BEGIN AVAILABLE DATA

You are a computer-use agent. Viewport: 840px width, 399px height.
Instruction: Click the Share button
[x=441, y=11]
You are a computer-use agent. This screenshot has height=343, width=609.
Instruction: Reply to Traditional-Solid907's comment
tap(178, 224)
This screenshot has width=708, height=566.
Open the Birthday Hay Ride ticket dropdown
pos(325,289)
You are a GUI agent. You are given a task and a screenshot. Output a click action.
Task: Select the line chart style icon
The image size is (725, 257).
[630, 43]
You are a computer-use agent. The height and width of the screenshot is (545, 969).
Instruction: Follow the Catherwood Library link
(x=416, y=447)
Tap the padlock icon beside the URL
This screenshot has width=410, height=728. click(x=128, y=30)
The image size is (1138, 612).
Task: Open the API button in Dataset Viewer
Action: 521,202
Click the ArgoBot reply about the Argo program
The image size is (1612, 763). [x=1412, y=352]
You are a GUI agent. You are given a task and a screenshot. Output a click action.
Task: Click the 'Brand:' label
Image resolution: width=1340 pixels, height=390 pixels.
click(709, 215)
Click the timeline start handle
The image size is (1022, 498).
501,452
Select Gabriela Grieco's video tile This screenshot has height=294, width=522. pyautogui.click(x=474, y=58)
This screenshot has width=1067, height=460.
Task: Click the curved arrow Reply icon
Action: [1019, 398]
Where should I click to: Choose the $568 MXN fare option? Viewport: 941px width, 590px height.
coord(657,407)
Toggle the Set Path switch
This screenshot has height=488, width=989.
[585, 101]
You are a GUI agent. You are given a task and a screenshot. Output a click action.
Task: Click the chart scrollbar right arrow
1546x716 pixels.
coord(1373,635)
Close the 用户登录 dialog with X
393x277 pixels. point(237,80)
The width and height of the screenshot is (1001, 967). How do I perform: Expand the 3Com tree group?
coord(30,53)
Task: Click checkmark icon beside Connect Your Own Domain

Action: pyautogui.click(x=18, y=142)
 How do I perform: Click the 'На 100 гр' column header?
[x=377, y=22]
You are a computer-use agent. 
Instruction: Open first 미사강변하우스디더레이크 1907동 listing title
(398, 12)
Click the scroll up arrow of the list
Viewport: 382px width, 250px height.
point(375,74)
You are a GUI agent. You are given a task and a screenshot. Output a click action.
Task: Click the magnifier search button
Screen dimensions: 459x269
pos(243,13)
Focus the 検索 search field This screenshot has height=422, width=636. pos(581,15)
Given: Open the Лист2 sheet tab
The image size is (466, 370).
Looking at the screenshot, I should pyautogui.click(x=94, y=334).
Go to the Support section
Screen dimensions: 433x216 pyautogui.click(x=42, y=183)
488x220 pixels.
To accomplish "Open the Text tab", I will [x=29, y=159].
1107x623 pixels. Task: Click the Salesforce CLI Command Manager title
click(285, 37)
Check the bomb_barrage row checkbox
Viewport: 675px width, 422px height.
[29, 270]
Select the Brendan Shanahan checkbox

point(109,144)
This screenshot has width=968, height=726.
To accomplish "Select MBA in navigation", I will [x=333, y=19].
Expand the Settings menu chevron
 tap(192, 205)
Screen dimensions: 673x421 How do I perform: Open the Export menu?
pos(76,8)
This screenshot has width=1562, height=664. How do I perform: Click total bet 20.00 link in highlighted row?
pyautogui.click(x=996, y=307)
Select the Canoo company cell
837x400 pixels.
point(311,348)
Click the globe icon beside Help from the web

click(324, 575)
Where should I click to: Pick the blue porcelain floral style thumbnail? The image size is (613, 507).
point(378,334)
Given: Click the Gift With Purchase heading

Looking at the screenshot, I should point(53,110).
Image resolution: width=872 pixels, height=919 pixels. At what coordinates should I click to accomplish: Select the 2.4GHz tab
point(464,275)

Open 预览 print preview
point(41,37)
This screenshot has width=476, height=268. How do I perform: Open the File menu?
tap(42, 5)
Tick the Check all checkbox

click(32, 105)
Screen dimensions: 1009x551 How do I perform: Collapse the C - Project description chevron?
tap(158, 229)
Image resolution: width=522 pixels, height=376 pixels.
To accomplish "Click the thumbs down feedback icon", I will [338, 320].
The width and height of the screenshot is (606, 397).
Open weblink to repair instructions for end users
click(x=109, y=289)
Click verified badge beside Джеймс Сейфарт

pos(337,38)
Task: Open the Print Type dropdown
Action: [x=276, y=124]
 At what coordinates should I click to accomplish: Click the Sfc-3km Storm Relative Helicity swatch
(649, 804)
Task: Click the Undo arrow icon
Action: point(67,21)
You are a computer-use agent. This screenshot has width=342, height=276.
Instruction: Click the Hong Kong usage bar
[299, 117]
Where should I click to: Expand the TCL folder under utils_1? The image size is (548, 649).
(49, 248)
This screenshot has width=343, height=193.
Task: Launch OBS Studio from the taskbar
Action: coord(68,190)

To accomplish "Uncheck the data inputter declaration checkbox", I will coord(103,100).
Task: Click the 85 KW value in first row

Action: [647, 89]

END AVAILABLE DATA

From the data, pick out every line that includes "search".

**OUTPUT FOR THIS TASK:**
Task: Click the magnifier search button
Focus the 検索 search field This screenshot has height=422, width=636. pos(581,15)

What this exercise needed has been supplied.